▶ _Study text_
== Segment start ==

Bumetanide (a selective NKCC2 inhibitor), ouabain (a selective NKA inhibitor), and indapamide (a selective NCC inhibitor) were purchased from ThermoFisher (Waltham, MA, USA) and prepared as concentrated stocks in dimethyl sulfoxide (DMSO) except ouabain, which was dissolved in lamprey serosal saline. The final volume of DMSO never exceeded 0.2%, and no effect of DMSO at this concentration was observed on multiple tissues tested (data not shown).

Electrophysiology in ussing chambers

Anterior and posterior intestinal tissues were dissected, washed, and mounted in Ussing chambers. The tissues were opened longitudinally, flattened, and placed between the chambers containing 1.2 mL of serosal saline (in mM: 128.0 NaCl, 1.2 NaH2PO4, 5.0 NaHCO3, 4.0 KCl, 2.4 CaCl2, 0.9 MgSO4, 0.9 MgCl2, 5.5 glucose; 270 mOsm/kgH2O; pH 7.8). During the experiments, the tissue was bilaterally gassed with humidified 0.5% CO2 in oxygen, and the temperature was maintained at 15 °C. The TEP (in mV) was referenced to the luminal side, where a positive TEP indicates that the luminal side is positively charged with respect to the serosal side. The Isc (in μA cm−2) was monitored by clamping epithelia to 0 mV expressed as negative for the absorption of anions. The TER (in Ω·cm2) was manually calculated (Ohm's Law) using the current deflections induced by a 10 mV pulse at the beginning and the end of the experiment. After the tissue achieved a steady state, which usually occurred between 30 and 40 min after mounting, all data were digitally recorded using the Lab-Trax-4 acquisition system (World Precision Instruments, Sarasota, FL, USA) and LabScribe3 software (iWorx Systems Inc., Dover, NH, USA). Ag–AgCl electrodes were used as short‐circuiting electrodes to measure transepithelial electrical properties. The electrodes were connected to the serosal and luminal sides using PE90 tubing containing solidified 3 mM KCl and 2% agar. A high impedance automatic dual voltage clamp (EVC 4000‐4, World Precision Instruments, Sarasota, FL) was used for voltage clamping and monitoring TEP. Under these conditions, the measured Isc is a function of transcellular ion transport that requires an energy input (active transport).

Determination of iso-osmotic in vitro intestinal water absorption

Water absorption was determined following previous methods14. Briefly, the intestinal sections were isolated, flushed and then incubated for 30 min in lamprey serosal saline bubbled with a physiological gas mixture (humidified 0.5% CO2 in oxygen). Saline was maintained at 15 °C and pre-gassed for at least 30 min before experimentation. The ends of the intestinal samples were sealed at each end using dental line and placed in a beaker containing serosal saline supplied with the gas mixture. The intestinal preparations were weighed every 15 min for 1 h. At the end of the experiment, each intestinal section was opened, placed on graph paper, and then photographed. The surface area of the intestinal segment within the tied region was determined using ImageJ software (NIH, Bethesda, MD).

== Segment end ==

▶ _Supplied material_

== Segment start ==

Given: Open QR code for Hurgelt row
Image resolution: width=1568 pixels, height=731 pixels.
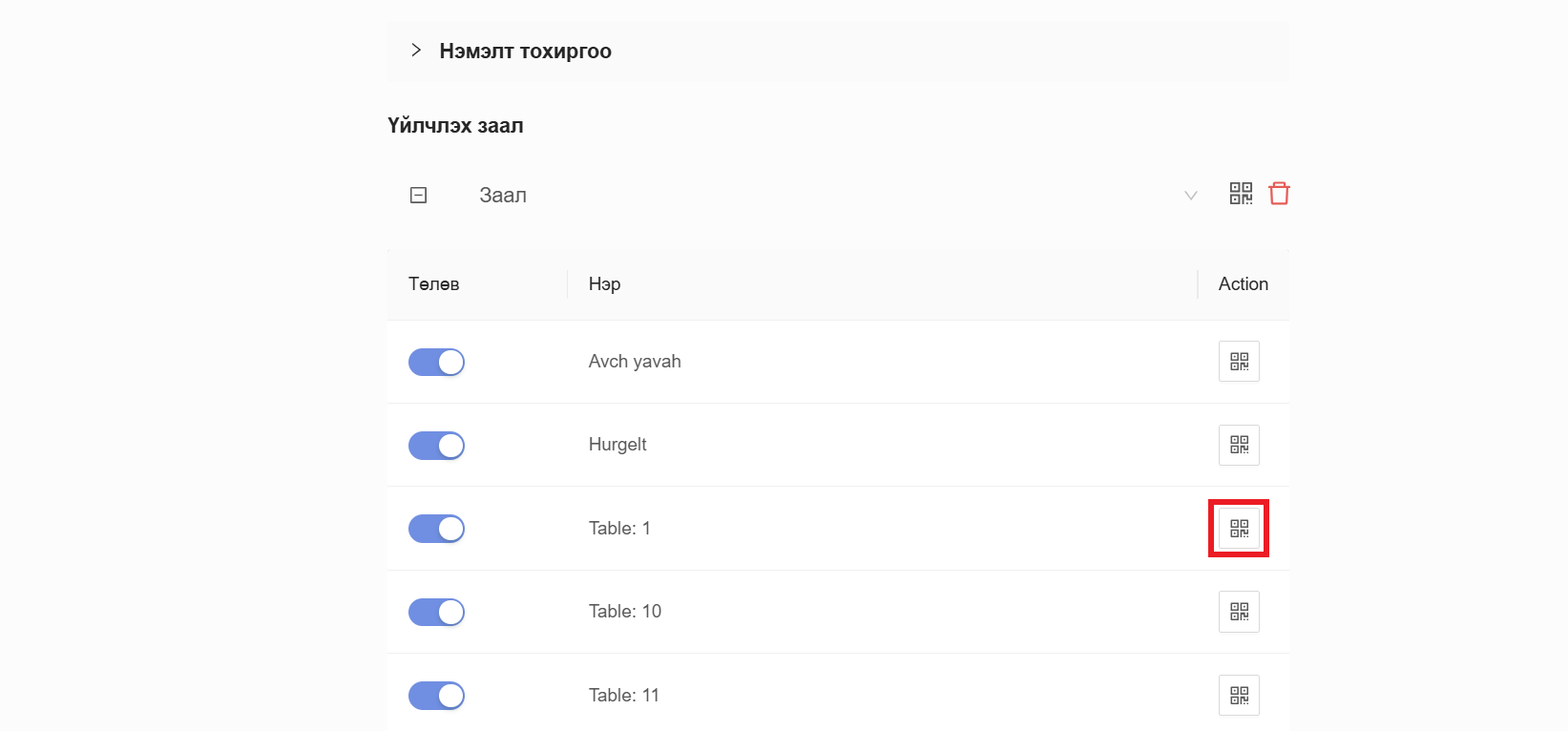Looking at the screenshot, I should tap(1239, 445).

== Segment end ==

▶ _Check your understanding_
**A)** In the methods text, how much serosal saline did the Ussing chambers contain?
**B)** Reproduce the part of the methods text from "Bumetanide (a selective" up to and including "(data not shown).".

▶ _Numbered answers_
**A)** 1.2 mL

**B)**
Bumetanide (a selective NKCC2 inhibitor), ouabain (a selective NKA inhibitor), and indapamide (a selective NCC inhibitor) were purchased from ThermoFisher (Waltham, MA, USA) and prepared as concentrated stocks in dimethyl sulfoxide (DMSO) except ouabain, which was dissolved in lamprey serosal saline. The final volume of DMSO never exceeded 0.2%, and no effect of DMSO at this concentration was observed on multiple tissues tested (data not shown).